Quitéria saltou do alto e flutuou como uma pluma até pousar diante da outra.

— O que deseja comigo moça Rosário?

— Agora eu me chamo Rosa Caveira. 

— Combina com seu rosto deformado. Porque você o mantém desta forma? Agora que estamos mortas podemos mudar nossa aparência como bem quisermos.

— Não é sobre meu rosto que vim falar, ele não é importante. 

— E o que é importante?

— Preciso de sua ajuda. Creio que todas nós estamos sendo levadas para uma armadilha.


De supetão Quitéria empurrou Rosa Caveira pelos ombros a afastando e olhando para o exato local onde ela estava bateu com a palma da mão no ar, e agarrou algo, assim ela o pegou. A invisibilidade se desfez, era uma criança, na verdade um espírito que se mostrava coml criança.

— Quem diabos é você?! E por que esta está seguindo ela?!


Rosa Caveira estava atônita, como era possível aquele espírito estar lhe seguindo e ela não ter se dado conta?

O menino aparentava ter cinco ou sete anos, era negro, cabelo curto, tinha os olhos vermelhos e usava uma lenço vermelho bordado amarrado a cintura, na mão um pequeno tridente de madeira de não mais que vinte centímetros.
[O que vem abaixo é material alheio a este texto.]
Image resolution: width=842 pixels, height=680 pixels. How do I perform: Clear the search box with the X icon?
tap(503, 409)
Era um tridente diferente, em uma ponta era um tridente quadrado e na outra era curvilíneo, feito de madeira de jaqueira. O menino se assustou e entortou o rosto em um esgar de choro.
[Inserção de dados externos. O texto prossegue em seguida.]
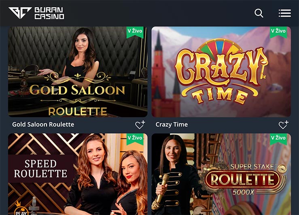This screenshot has width=299, height=215.
Task: Click V Živo badge on Gold Saloon Roulette
Action: tap(135, 32)
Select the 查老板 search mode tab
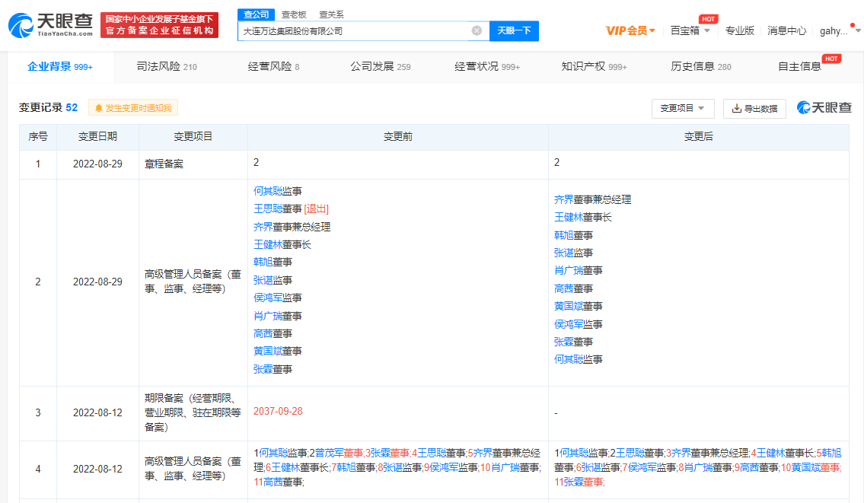Viewport: 864px width, 503px height. coord(295,14)
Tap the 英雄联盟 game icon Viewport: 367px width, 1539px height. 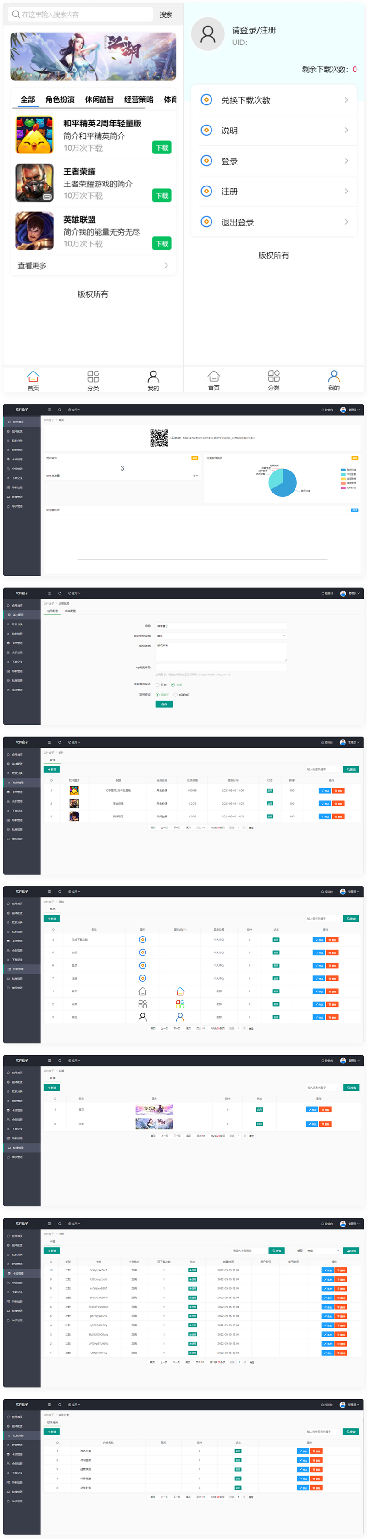point(34,231)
— Olha dona moça, a senhora não me machuca não... eu não fiz nada de mal...


Quitéria ergueu a outra mão pronta para esbofetar o moleque.

— Quer um motivo pra chorar? Eu vou te dar um!

— Não! Não pelo amor de Deus não me bate! Eu só tava fazendo o que a mãezinha mandou fazer...

— Quem é sua mãe? E qual é o seu nome? — Rosa Caveira perguntou.

— Eu sou Tetembúru, o espírito do camaleão... Minha mãe me fez um feitiço no dia que eu nasci e com sete anos morri e por esse feitiço eu pro céu nunca subi. Mas a mãe que me mandou aqui não é a mãe que me pariu, mas é  mãe que cuida de mim. É a dona das jóias de ouro...

— Jóias de ouro? Espera ai, é da Dama da Noite que você está falando?

O menino ficou calado olhando para baixo.

— O que é você?  — Quitéria perguntou.

— Eu sou um menino, sou... sou Mirim!


Quitéria rapidamente colocou o pé no peito no menino e desprendendo uma enorme quantidade de energia ela o empurrou em uma velocidade tem como um tiro de canhão, só se ouviu o grito da criança sendo arremeçada para longe, um grito agudo que foi sumindo conforme ele tomava distância.

— Em nome de Deus! Quitéria, precisava disso? Era só uma criança! — Rosa Caveira se mostrou horrorizada.

— Criança? Provavelmente ele é mais velho que você. Esses pequeninos são sem limites, se mantenha longe deles. Bom, se quer falar comigo, me siga.


Quitéria entrou na ingreja seguida por Rosa Caveira. O vestido de Quitéria era decotado na parte de trás, ela prendeu o cabelo em um coque deixando as costas livres. Ela movimentava o corpo com elegância enquanto andava. A igreja era estilo barroco, imensa, o teto dourado em aplicações de folhas de ouro e na circunferência da aboboda afrescos, pinturas muito bem feitas retratando as muitas faces de Maria.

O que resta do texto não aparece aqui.